▶ [Exercise]
Print each record exactly as it appears, but drop the images.

The data Block Start

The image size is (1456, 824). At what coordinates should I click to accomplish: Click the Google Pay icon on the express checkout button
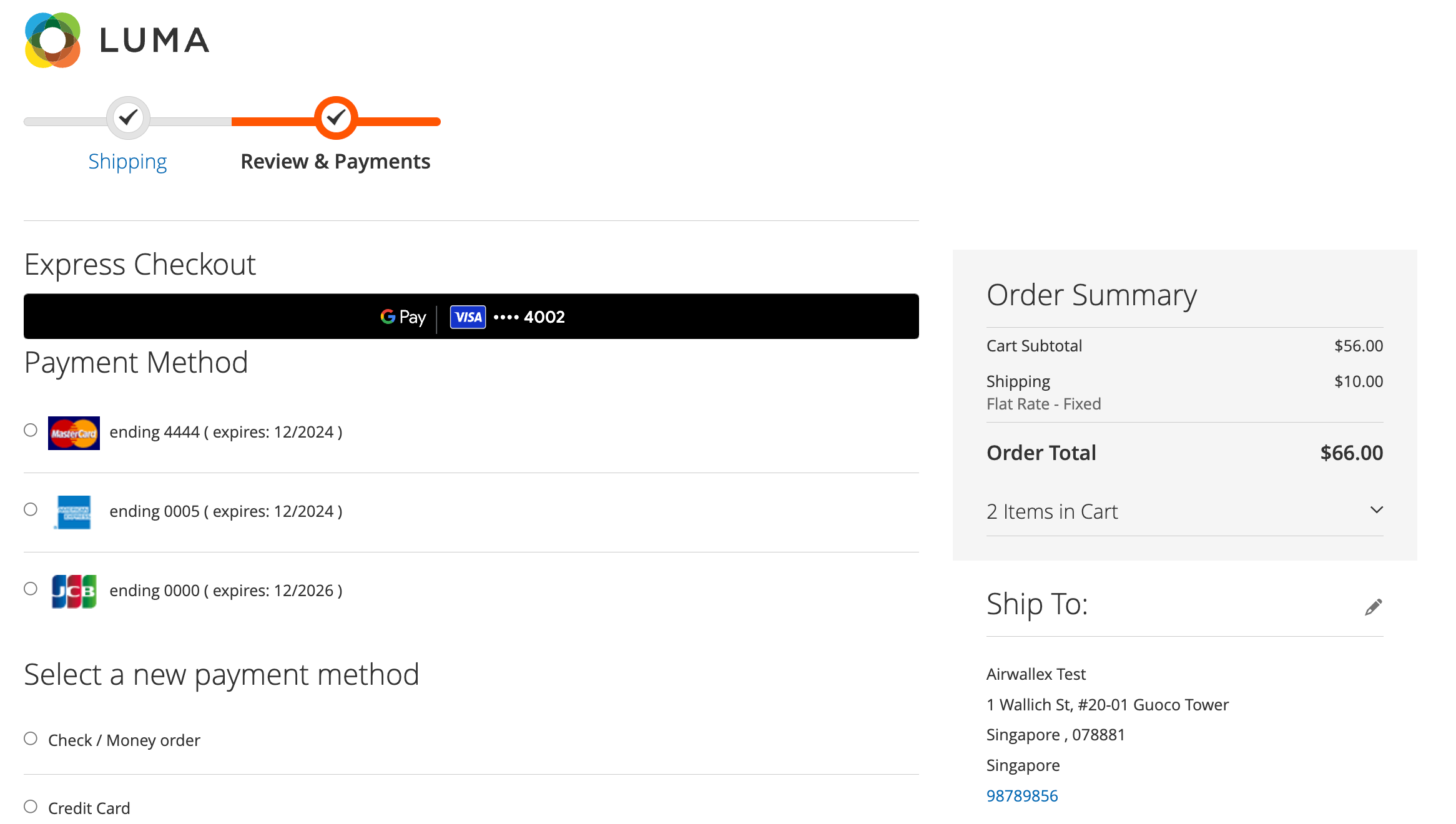pyautogui.click(x=402, y=316)
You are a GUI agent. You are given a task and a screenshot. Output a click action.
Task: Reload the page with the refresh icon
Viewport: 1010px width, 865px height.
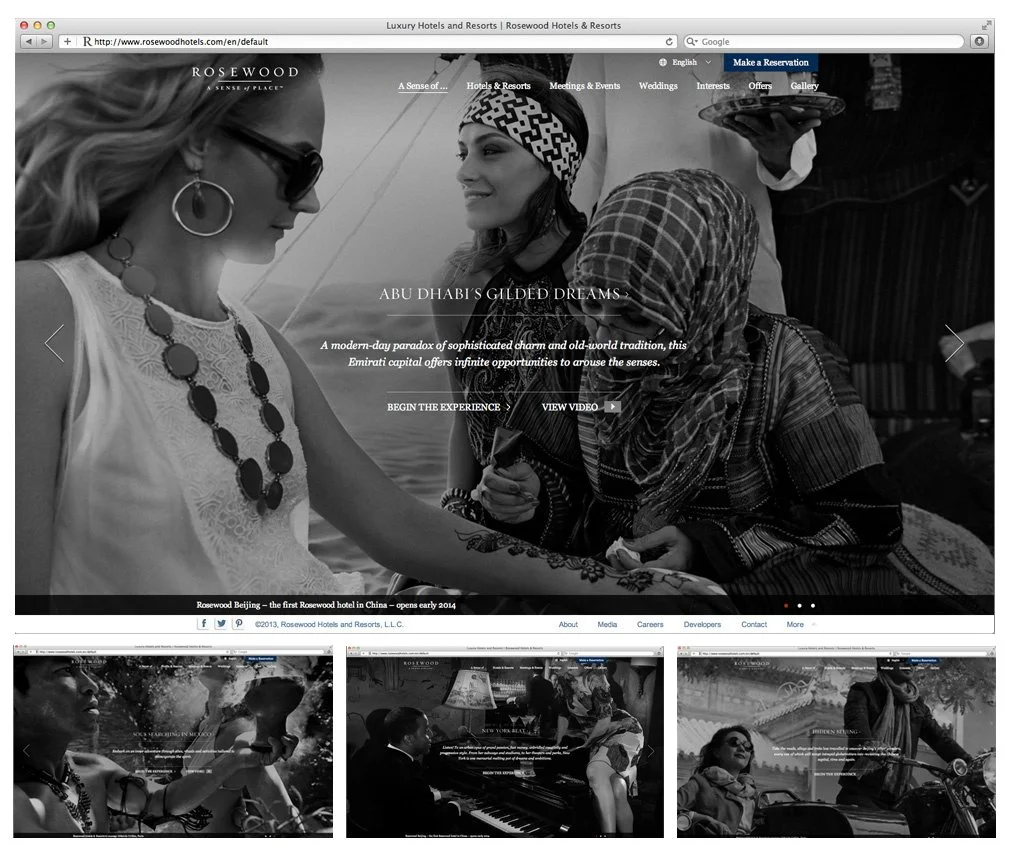click(x=669, y=41)
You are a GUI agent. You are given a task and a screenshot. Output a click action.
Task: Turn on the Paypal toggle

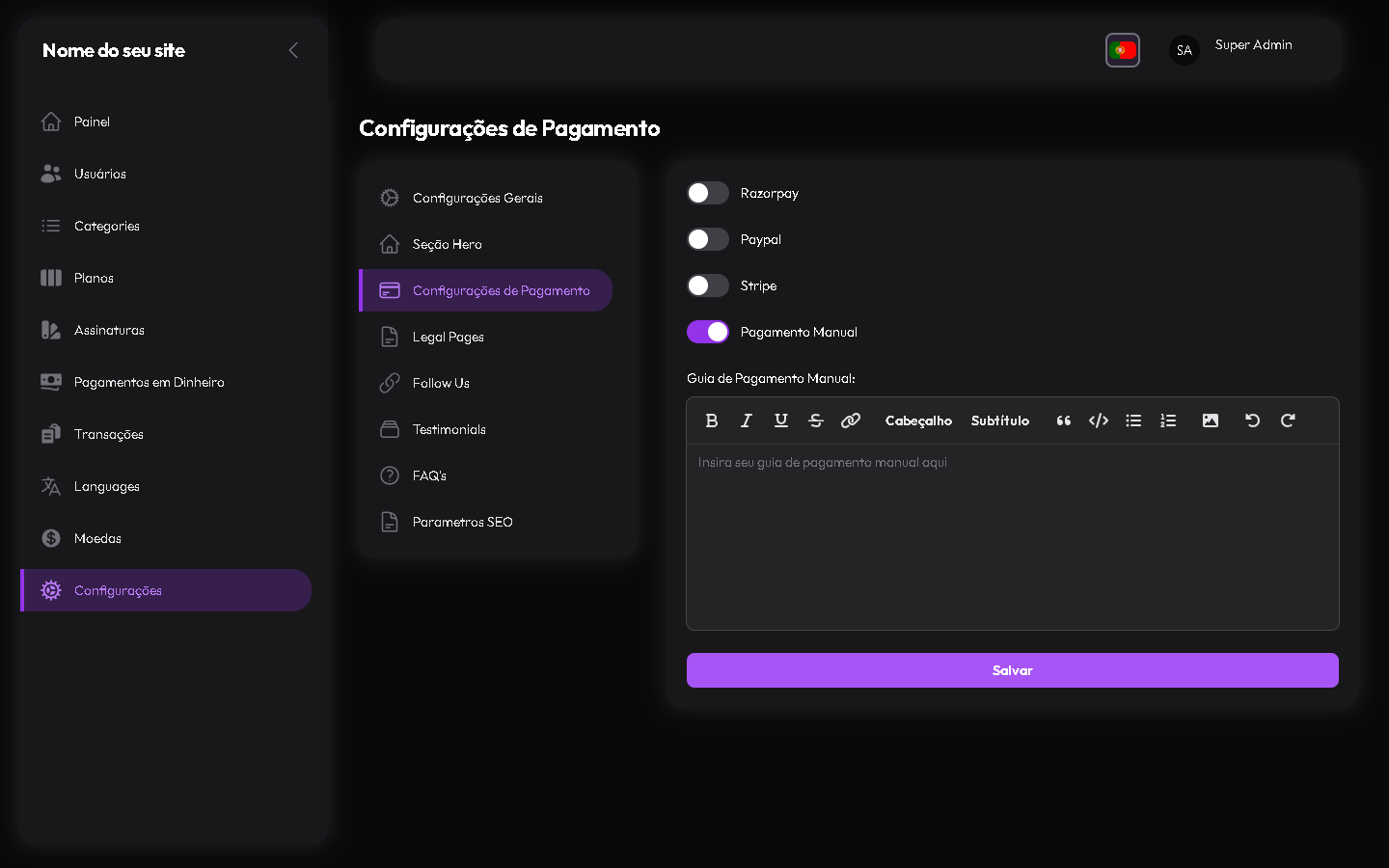pos(708,239)
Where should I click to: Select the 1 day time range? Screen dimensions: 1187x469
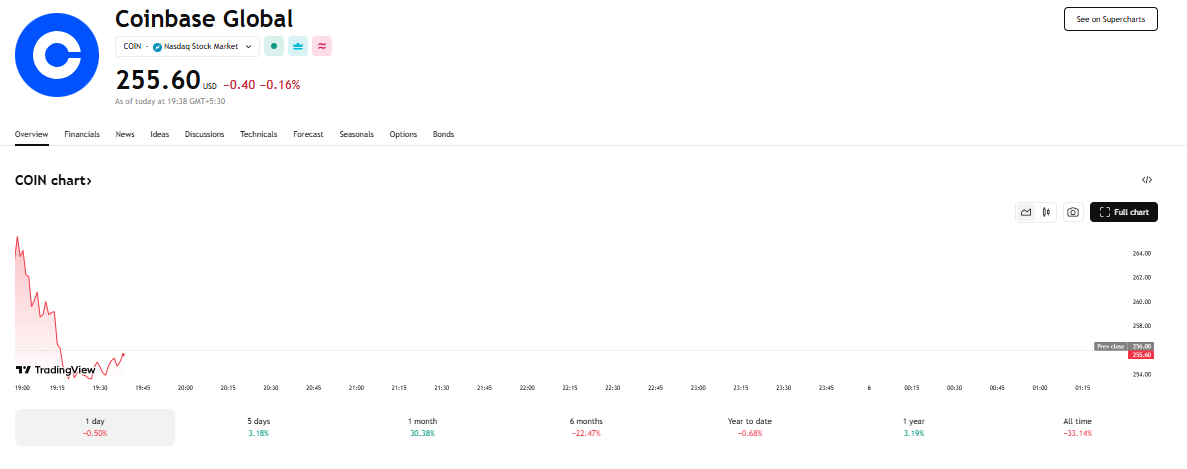(95, 427)
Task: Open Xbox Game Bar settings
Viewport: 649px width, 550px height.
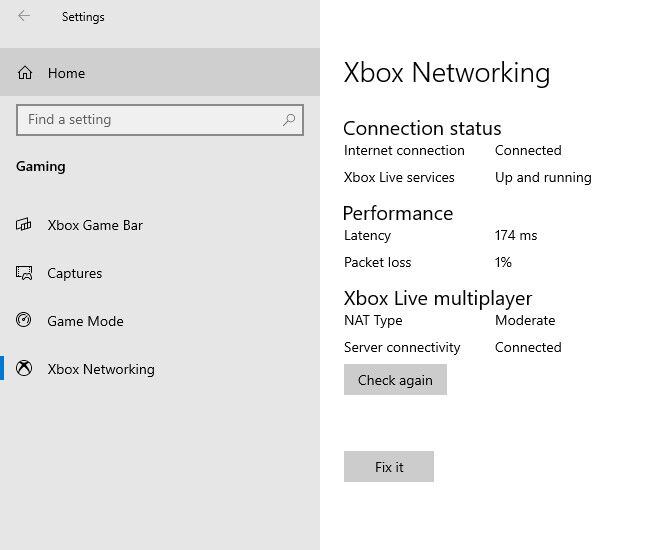Action: (95, 225)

The data Block End

▶ [Result below]
The image size is (1456, 824). At what coordinates should I click to accomplish: Click the Google Pay icon on the express checkout button
pyautogui.click(x=402, y=316)
You are a GUI agent. You are given a task and a screenshot. Output a click action.
Task: Reload the page with the refresh icon
Viewport: 1010px width, 865px height.
click(x=669, y=41)
You are a GUI agent. You are given a task and a screenshot. Output a click action.
Task: Turn on the Paypal toggle

pos(708,239)
Where should I click to: Select the 1 day time range? Screen dimensions: 1187x469
(95, 427)
Task: Open Xbox Game Bar settings
Viewport: 649px width, 550px height.
Action: (95, 225)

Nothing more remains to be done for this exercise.